A critical vulnerability has been identified in the exchange system involving blacklisted addresses for popular ERC20 tokens like USDC. This vulnerability allows malicious actors to exploit the exchange through risk-free trades, particularly using MarketIncrease orders.
Addresses that are blacklisted for popular ERC20 tokens such as USDC can be leveraged to exploit the exchange in a number of ways. These addresses cannot be liquidated in any case where they would be transferred back a leftover collateral amount in a token which they are blacklisted for. Among other ways, blacklisted addresses can execute risk-free trades using MarketIncrease orders in the following way:
Force the collateral swap to fail via low liquidity in a niche market.
The order cannot be cancelled since the cancellation would attempt to send the token that the user is blacklisted for.

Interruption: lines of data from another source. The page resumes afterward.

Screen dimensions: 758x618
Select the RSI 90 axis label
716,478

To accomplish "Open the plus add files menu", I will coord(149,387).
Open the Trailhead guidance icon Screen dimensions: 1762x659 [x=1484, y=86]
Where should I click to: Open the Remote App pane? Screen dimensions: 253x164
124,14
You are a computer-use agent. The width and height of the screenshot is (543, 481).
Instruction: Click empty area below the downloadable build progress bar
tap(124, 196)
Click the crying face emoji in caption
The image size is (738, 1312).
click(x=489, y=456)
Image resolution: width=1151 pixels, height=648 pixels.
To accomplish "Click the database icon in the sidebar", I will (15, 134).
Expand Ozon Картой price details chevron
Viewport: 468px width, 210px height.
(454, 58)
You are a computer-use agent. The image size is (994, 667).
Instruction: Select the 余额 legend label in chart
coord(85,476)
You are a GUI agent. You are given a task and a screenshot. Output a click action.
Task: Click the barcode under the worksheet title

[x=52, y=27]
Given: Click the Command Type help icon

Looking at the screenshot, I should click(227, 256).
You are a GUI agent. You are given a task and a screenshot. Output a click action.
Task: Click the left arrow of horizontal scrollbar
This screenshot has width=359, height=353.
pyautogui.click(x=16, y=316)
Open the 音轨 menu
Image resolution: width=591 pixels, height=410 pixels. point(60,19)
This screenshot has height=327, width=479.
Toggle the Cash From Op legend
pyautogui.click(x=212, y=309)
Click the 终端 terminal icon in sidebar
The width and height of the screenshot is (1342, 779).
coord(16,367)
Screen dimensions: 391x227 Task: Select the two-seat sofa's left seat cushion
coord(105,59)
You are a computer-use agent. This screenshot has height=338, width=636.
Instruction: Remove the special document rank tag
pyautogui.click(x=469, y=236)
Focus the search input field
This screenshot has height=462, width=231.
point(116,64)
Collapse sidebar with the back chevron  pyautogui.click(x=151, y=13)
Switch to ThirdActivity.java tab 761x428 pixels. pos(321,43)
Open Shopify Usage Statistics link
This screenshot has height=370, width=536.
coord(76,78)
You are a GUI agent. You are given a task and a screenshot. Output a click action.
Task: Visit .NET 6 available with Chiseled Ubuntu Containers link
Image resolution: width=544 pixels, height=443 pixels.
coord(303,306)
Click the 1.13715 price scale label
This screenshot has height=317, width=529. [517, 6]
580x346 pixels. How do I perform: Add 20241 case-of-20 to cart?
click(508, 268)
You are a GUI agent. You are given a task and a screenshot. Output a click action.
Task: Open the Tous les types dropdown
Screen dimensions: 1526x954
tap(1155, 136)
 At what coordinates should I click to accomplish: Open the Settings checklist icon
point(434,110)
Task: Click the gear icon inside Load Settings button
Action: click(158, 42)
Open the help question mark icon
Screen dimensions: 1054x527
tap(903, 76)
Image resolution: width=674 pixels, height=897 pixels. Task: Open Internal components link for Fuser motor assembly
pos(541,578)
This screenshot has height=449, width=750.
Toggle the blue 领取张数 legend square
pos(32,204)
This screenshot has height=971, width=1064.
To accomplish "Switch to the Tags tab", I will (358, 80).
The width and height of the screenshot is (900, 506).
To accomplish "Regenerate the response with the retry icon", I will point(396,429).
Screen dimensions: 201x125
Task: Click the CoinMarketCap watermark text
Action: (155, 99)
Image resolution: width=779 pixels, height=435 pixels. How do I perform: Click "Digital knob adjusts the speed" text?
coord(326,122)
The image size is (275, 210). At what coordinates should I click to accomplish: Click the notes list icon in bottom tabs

Therefore the order will remain in the dataStore until the liquidity is added.
Deposit liquidity into the low liquidity market so the MarketIncrease can go through when the attacker wants it to, using out of date prices for a risk-free trade.
Potential for significant financial losses to the protocol
Manipulation of market dynamics
Undermining of the exchange's integrity and fairness
Manual Review
Be extremely cautious when adding markets with tokens that include a blacklist. Consider implementing checks to see if users are blacklisted and denying them service to the relevant markets.